Under International Law, a refugee is defined as a person with a "well-founded fear of persecution" for reasons of race, religion, nationality, political opinion, or membership in a particular social group. Based on this language, the refugee definition is commonly understood to include three essential elements:
(1) there must be a form of harm rising to the level of persecution, inflicted by a government or by individuals or a group that the government cannot or will not control;
(2) the person’s fear of such harm must be well-founded — e.g. the U.S. Supreme Court has ruled that a fear can be well-founded if there is a one-in-ten likelihood of its occurring;
(3) the harm, or persecution, must be inflicted upon the person for reasons related to the person’s race, religion, nationality, political opinion or membership in a particular social group (the nexus).
The international definition of "refugee" has been interpreted primarily in the context of male asylum-seekers, to the prejudice of women refugees.
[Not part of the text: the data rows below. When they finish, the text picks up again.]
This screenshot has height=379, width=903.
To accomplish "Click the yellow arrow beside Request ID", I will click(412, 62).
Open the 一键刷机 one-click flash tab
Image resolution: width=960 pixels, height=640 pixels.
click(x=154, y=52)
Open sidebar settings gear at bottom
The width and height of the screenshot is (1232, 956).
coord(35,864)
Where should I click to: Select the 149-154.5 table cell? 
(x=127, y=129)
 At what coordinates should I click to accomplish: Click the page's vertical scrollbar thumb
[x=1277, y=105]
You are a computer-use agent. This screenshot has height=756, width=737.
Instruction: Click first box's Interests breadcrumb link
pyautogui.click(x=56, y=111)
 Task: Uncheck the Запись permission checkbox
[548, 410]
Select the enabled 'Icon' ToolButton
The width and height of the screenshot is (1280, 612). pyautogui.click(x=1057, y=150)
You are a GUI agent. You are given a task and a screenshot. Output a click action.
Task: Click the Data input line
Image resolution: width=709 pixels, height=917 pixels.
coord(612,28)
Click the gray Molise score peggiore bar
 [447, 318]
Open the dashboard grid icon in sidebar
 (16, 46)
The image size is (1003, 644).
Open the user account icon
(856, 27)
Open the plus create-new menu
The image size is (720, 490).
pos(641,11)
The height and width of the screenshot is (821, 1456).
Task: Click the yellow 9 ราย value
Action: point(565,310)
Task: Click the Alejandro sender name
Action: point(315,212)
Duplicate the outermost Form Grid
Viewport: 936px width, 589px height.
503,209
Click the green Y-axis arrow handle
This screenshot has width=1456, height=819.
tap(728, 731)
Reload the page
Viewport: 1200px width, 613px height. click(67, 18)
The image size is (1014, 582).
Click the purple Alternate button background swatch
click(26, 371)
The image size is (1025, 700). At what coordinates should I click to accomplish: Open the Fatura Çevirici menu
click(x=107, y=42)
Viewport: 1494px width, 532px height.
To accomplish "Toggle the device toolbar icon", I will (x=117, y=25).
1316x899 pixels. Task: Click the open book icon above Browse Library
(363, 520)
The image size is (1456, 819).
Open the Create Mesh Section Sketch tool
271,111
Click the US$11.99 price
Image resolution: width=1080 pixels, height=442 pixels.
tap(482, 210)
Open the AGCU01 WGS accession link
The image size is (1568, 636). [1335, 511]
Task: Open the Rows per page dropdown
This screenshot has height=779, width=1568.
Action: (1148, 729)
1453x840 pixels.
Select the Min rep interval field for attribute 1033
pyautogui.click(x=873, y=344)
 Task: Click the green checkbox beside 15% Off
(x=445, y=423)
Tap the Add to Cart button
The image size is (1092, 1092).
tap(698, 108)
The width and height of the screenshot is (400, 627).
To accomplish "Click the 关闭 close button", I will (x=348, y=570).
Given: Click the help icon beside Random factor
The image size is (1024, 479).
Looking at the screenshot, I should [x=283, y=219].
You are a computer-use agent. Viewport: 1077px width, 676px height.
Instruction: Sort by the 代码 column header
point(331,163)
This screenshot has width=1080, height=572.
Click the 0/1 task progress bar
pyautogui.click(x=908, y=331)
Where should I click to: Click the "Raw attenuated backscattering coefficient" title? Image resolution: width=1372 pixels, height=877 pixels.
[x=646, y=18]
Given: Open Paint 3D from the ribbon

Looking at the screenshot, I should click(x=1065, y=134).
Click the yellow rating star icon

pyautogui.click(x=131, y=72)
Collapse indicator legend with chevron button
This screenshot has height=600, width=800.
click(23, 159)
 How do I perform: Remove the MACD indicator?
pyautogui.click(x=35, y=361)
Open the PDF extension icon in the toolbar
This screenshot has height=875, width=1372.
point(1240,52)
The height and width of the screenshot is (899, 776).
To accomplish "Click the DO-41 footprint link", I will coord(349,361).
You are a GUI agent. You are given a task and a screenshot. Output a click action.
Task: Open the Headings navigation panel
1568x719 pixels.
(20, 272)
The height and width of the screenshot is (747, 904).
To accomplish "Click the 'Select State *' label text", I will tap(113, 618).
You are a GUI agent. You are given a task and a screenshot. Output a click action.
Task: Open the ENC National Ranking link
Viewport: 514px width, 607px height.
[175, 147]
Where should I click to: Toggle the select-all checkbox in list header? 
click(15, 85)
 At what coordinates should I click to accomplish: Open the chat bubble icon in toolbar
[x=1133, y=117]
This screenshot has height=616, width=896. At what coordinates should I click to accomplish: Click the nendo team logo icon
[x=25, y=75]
The claims of women asylum-seekers often differ from those of men in several respects. First, women often suffer harms which are either unique to their gender, such as female genital mutilation or forcible abortion, or which are more commonly inflicted upon women than men, such as rape or domestic violence. Second, women’s claims differ from those of men in that they may suffer harms solely or exclusively because they are women, i.e., as a result of their gender. And third, women often suffer harm at the hands of private individuals (e.g. "honor killings"), rather than governmental actors.
The distinctions between the more traditional claims of male asylum seekers, and those of women, have often adversely impacted women asylum-seekers. Decision-makers often fail to recognize that harms unique to women — such as forced marriage or honor killings — may constitute persecution. They are also resistant to the developing jurisprudence which recognizes that harms inflicted primarily because of gender may come within the protection of international or domestic refugee law, and that persecution at the hands of private actors can form the basis of refugee protection where there is a failure of state protection.
These developing international human rights and refugee norms provide a basis for extending protection to women asylum-seekers regardless of the distinctions between their claims and the more traditional claims of male applicants. The United Nations High Commissioner for Refugees (UNHCR) has provided guidance in cases of women asylum-seekers. Notwithstanding these developments, the claims of women asylum-seekers continue to meet denials due to erroneous interpretations of the refugee definition by decision-makers, as well as a fundamental lack of understanding of the applicable human rights norms and the relevant country conditions.